2018 年 121 巻 12 号 p. 1458-1462
頭頸部癌に対する薬物治療は手術療法, 放射線療法とともに集学的治療の一環として行われてきたが, 近年その役割は大きくなってきた. その背景として従来の白金製剤, フッ化ピリミジン系薬剤に加えタキサン系抗癌剤が登場したこと, 分子標的薬の登場, 耳鼻咽喉科・頭頸部外科医の薬物療法に対する知識の普及や認識の変化, 各種支持療法の発達などがあると思われる.
頭頸部癌に対する薬物療法は ① 放射線療法との併用 (化学放射線療法: Chemoradiotherapy: CRT), ② 導入化学療法 (喉頭温存目的), ③ 再発転移癌に対する全身療法として用いられる. 中でも, セツキシマブやニボルマブの登場により再発転移癌の治療に対する耳鼻咽喉科医の認識は大きく変わったといえる.

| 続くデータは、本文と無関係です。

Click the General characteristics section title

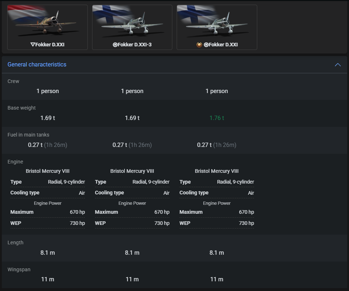[37, 65]
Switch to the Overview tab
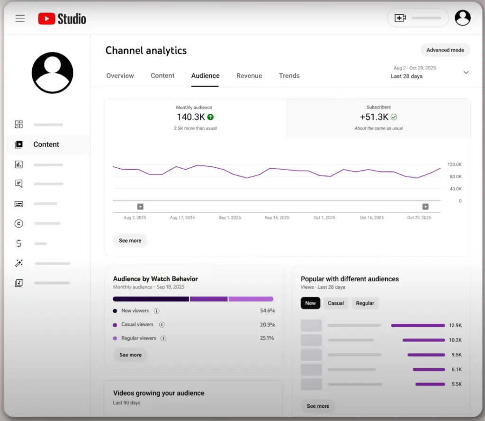The image size is (485, 421). [120, 76]
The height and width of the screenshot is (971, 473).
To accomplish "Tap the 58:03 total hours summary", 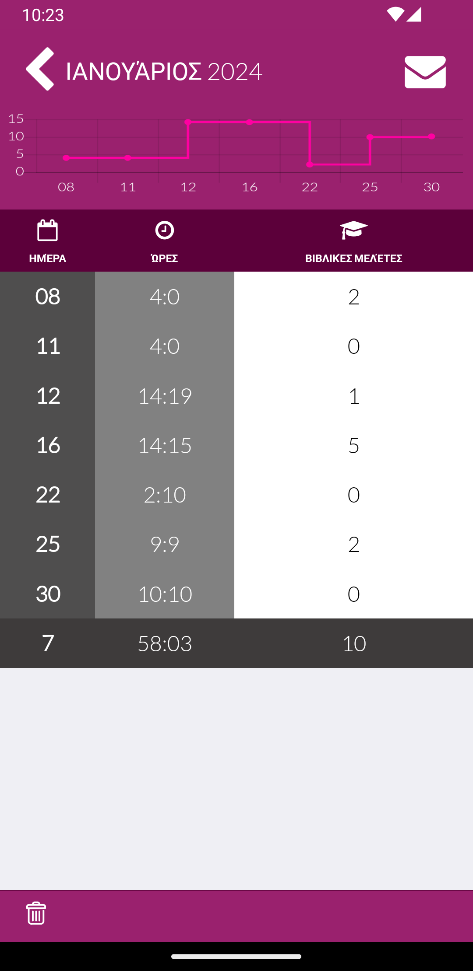I will (x=165, y=643).
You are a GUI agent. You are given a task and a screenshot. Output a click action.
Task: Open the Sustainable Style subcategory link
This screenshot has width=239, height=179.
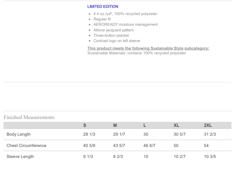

薬物療法の進歩により, 頭頸部癌の治療選択肢は増加し, 薬物療法の適応決定や有害事象対応には多診療科, 多職種によるチーム医療が不可欠となった. 頭頸部癌診療に携わる耳鼻咽喉科・頭頸部外科医は日頃から薬物療法に関する知識を update し, 適正に提供していく必要がある.